The poems in this anthology are individuated, each the voice of a charge. Lines from Akpa Arinze’s “After Suicide” have followed us around: a low, persistent voice of ache and trembling. After reading that poem, something in us shifted:

When you died mum moved your bed,

I took your place.

It was not difficult changing the television channel

from Keeping Up with the Kardashians to Black-ish.

At night your dog kept barking,

we thought it was learning to accept the heat.

The double sabre of direct speech cadenced with rawness and much vulnerability affixed a quality of truth to the poem. This is a poem that will live with us for a while.

Michelle Angwenyi, in “old things,” took this mastery of elegy forward:

You fold everything in the grainy velour of your birth: strings, coins, matchsticks,

green soda bottles ––

returning to the intangibility of time.

left behind, as you walk away, the last I see of you is your photograph. an obliteration yet

your substantial form, this fading away into its own…

J.K. Anowe, in “Tender Crow’s Feet,” complicates a desire that is African, and utterly human, and thus rescues it from the jaws of invented fears and shame. In Afua Ansong’s “Reincarnation,” we felt “a continuous reverberation of light wings.” Daad Sharfi, in her inventive poem “Be(coming) home to myself,” foregrounds us in this project of fluid citizenships:

At the end of the night,

I peel this country off my skin

I peel the other one too

I undress until I can call nothing but this body a home.

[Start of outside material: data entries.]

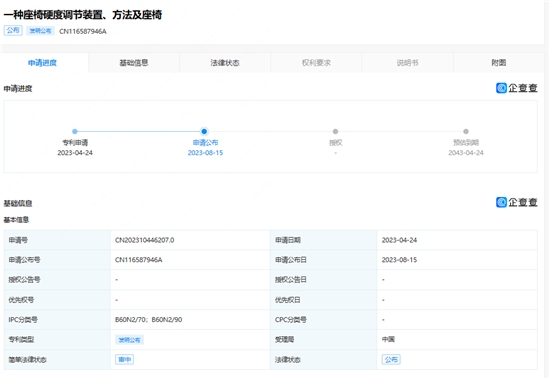Screen dimensions: 550x378
Task: Click the 授权 timeline dot
Action: click(335, 131)
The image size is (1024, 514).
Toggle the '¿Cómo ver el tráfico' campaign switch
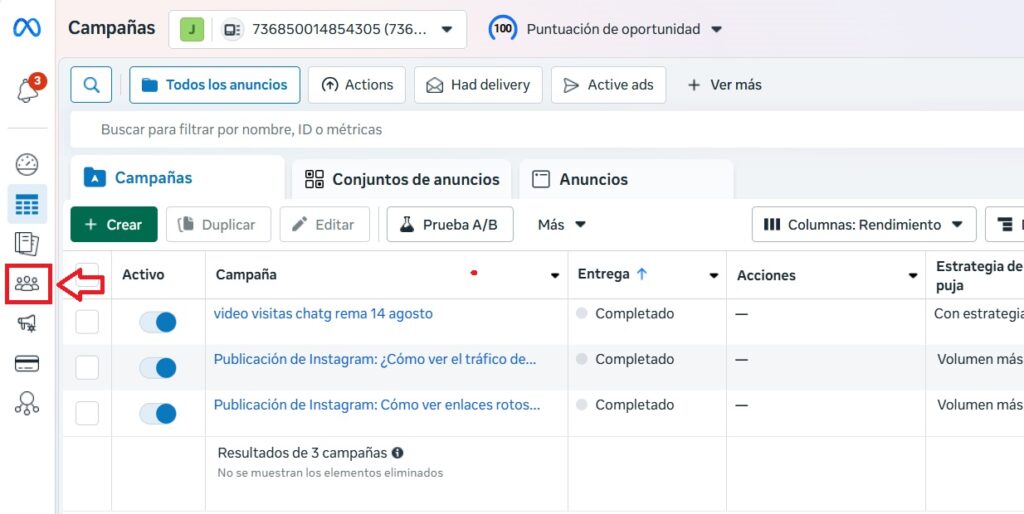pos(158,368)
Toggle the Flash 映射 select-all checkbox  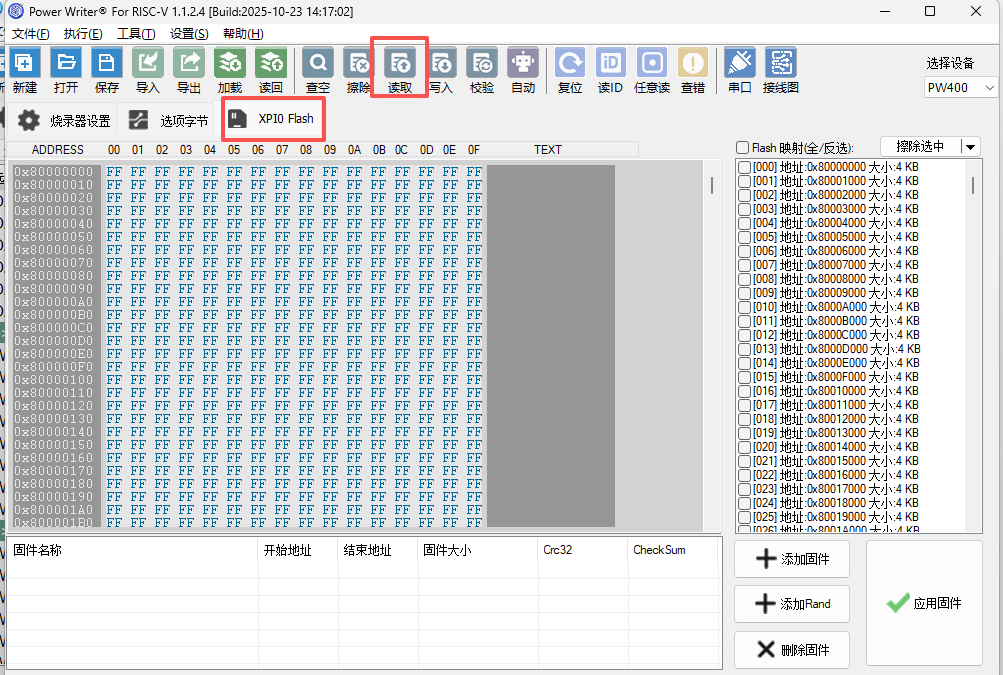pos(742,148)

The question of language and linguistic destinies keep bobbing up to the surface of the sea that this project is. In Yasmin Belkhyr’s “& I Mourned What I Could Not Name,” this line stood out and stung us with its ache: “They beat our tongues smooth.” The “they” of the poem is a lyric indictment stretching across histories and cartographies. Lillian Akampurira Aujo, in “A dream in English,” became even more direct:

I am stumbling       over the tongue of my father and his father

before him         I am falling

These poems in entirety have held us and rocked us and ruined us like a hand of mercy.

Feast!

 

About the Writers:

Safia Elhillo is the author of The January Children (University of Nebraska Press, 2017). She is a co-winner of the 2015 Brunel International African Poetry Prize, winner of the 2016 Sillerman First Book Prize for African Poets and a 2018 Arab American Book Award, and a finalist for the 2017 Brittle Paper Award for Poetry for her poem “application for assylum.” She received a BA from New York University’s Gallatin School of Individualized Study and an MFA in poetry at the New School. She has received fellowships from Cave Canem, The Conversation, and Crescendo Literary and The Poetry Foundation’s Poetry Incubator. Her work has appeared in several journals and anthologies including The BreakBeat Poets: New American Poetry in the Age of Hip-Hop

Gbenga Adesina is a poet and essayist. He jointly won the 2016 Brunel African Poetry Prize. His poem, “How To Paint A Girl,” was featured in The New York Times and was a finalist for the 2017 Brittle Paper Award for Poetry. He was a 2017 Emerging Poet Fellow at the Poets House, New York. Other honors include fellowships and scholarships from the Norman Mailer Center at Pepperdine University, Malibu, California, Fine Arts Work Centre, Provincetown, The Open Society Foundation in Goree Island, Senegal, and Callaloo at Oxford. His poetry chapbook, Painter of Water, was published by APBF and Akashic Books, New York in a series edited by Kwame Dawes and Chris Abani. His poems have appeared in Prairie Schooner, Brittle Paper, Vinyl, Ploughshares and elsewhere. His poetry manuscript, Holy Bodies, was a finalist for the 2017 Sillerman First Book Prize. He is currently a StarWorks Poetry Fellow/MFA candidate at New York University where he’ll also be teaching undergraduate poetry.